I know the Fifth axiom can be stated different ways as in this question but can you answer according to Russell’s wording?

And why is this considered a definition of mathematical induction?

Edit

This is an edit regarding Ann Bauval's comment on December 12 to be on the same page about notational conventions.

I understand from comments that there are three different conventions to write the indices. I'll write each explicitly for $n=3$.

(1) The first is your initial version with index written as $0 \leq k < n$. In this case $k_{final} = n-1$ and $k$ can be zero or greater than zero.

$\displaystyle\sum_{0\leq k < n} 2^k = 2^n - 1$

For $n=3$,

$2^0 + 2^1 + 2^2 = 2^3 - 1$

(2) The second version is the one I mentioned on my comment on December 3:

$\displaystyle\sum_{k=0} ^{n} 2^k = 2^{n+1} - 1$

In this case $k$ goes to $n$, inclusive:

$2^0 + 2^1 + 2^2 + 2^3 = 2^4 - 1$

And for $n=0$ (for induction test):

$2^0 = 2^1 - 1$

and the induction test for $n=0$ is satisfied.

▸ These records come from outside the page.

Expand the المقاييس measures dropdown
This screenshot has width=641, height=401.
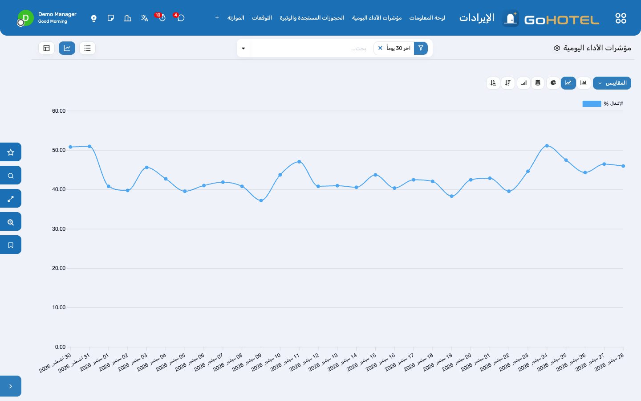point(612,83)
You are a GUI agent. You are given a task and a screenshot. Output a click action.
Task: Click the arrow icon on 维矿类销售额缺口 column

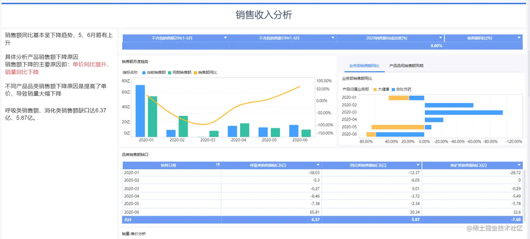[x=519, y=165]
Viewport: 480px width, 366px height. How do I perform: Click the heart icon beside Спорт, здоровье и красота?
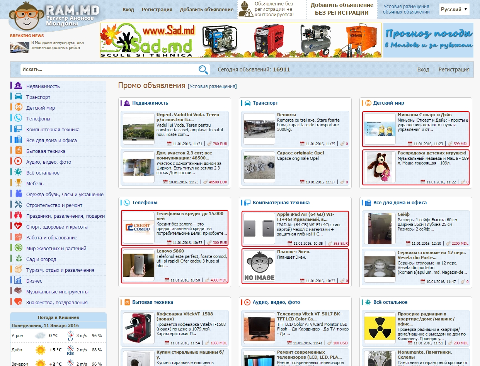18,226
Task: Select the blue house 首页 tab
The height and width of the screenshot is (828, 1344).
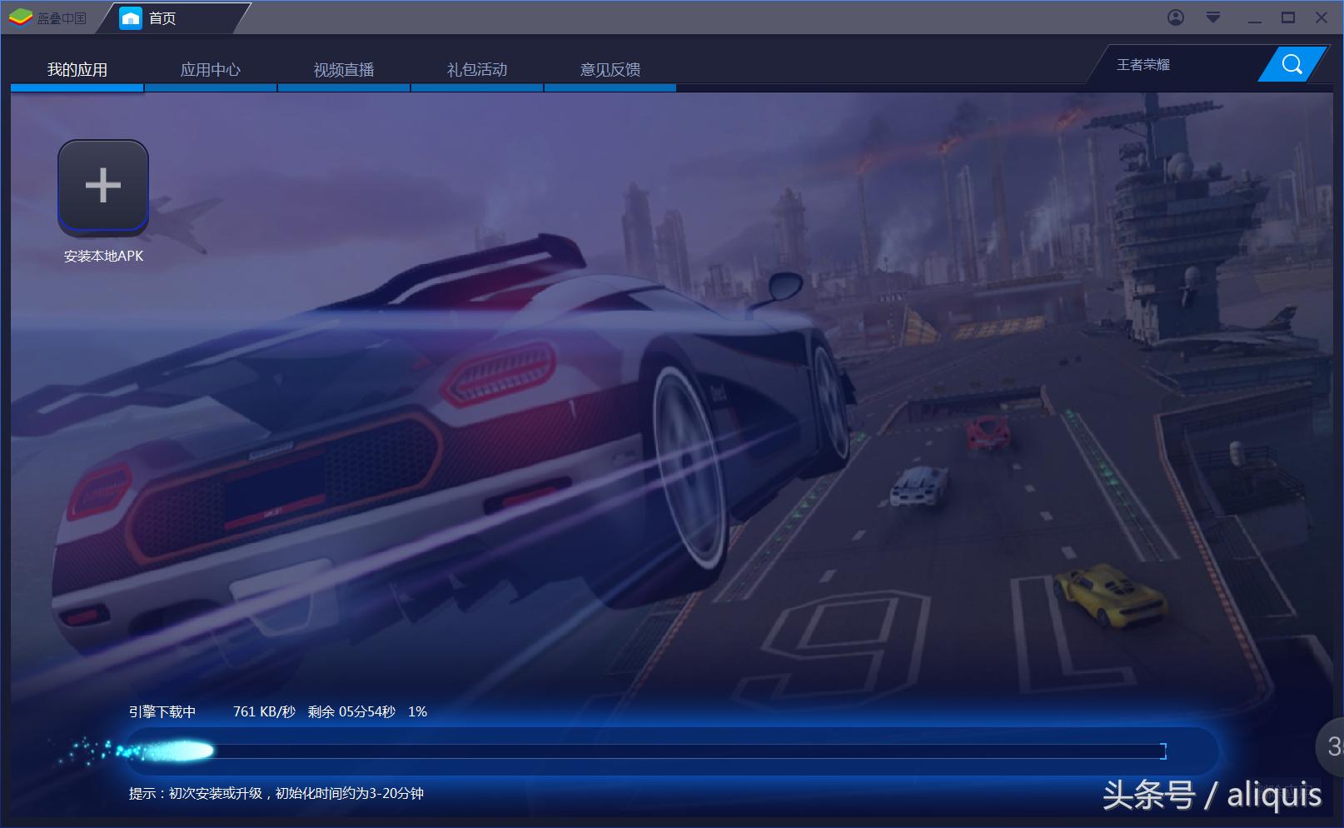Action: [x=150, y=17]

(3) Then today, December 12, you introduced a new notation as $n-1$ for the top index:

$\displaystyle\sum_{k=0} ^{n-1} 2^k = 2^{n} - 1$

I don't see the point of introducing such final index. For $n=0$ and $k=0$ we would be saying "sum $2^k$ from 0 to 0" which is a meaningless expression. From this it is clear that we need to state as an initial condition that $n>k$.

Please let me know if I misunderstand any of these notational conventions.

Edit

Edit about Anne Bauval's comment (11 December).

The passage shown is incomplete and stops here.